OBJECTIVE ::
Can you update all of these entries so that "price axis" becomes "price scale", with nothing else changed? Leave the pictures out of your answer.

SUPPLIED MATERIAL ::
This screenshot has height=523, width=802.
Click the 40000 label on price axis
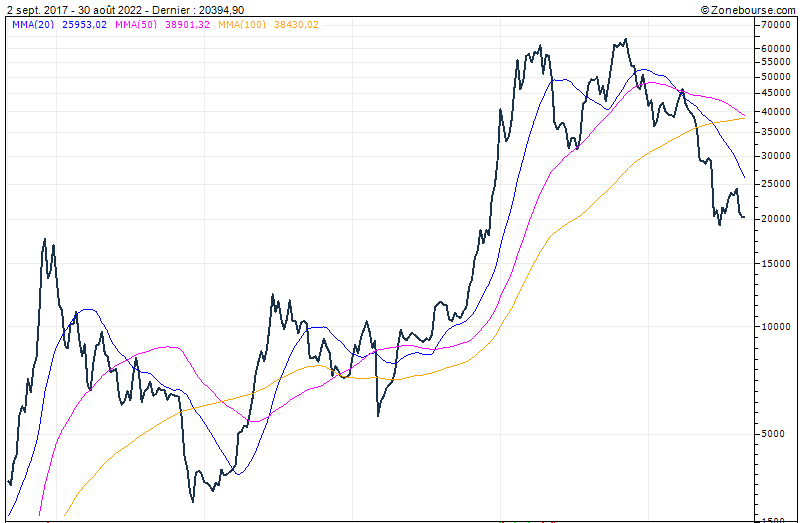click(776, 112)
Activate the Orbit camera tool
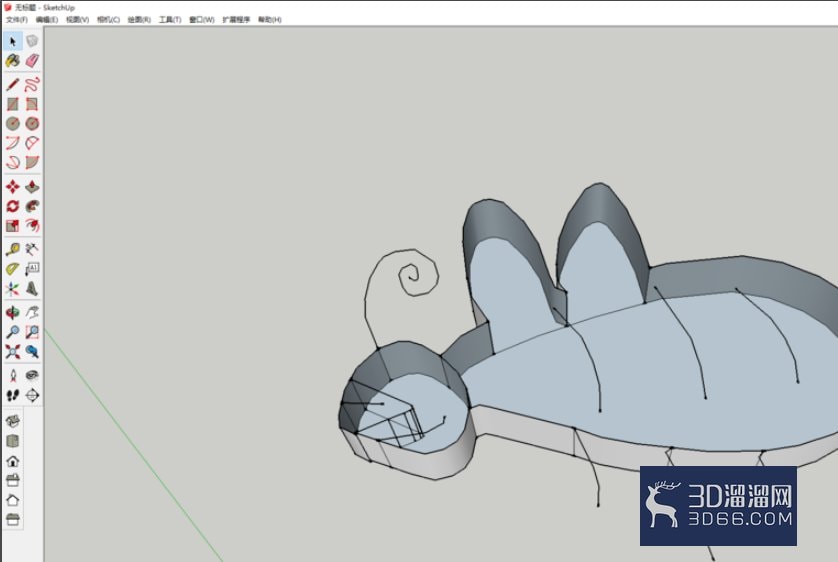This screenshot has height=562, width=838. pyautogui.click(x=13, y=313)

EXERCISE SOLUTION ::
This screenshot has height=523, width=802.
Click the 40000 label on price scale
click(776, 112)
Activate the Orbit camera tool
This screenshot has height=562, width=838. pyautogui.click(x=13, y=313)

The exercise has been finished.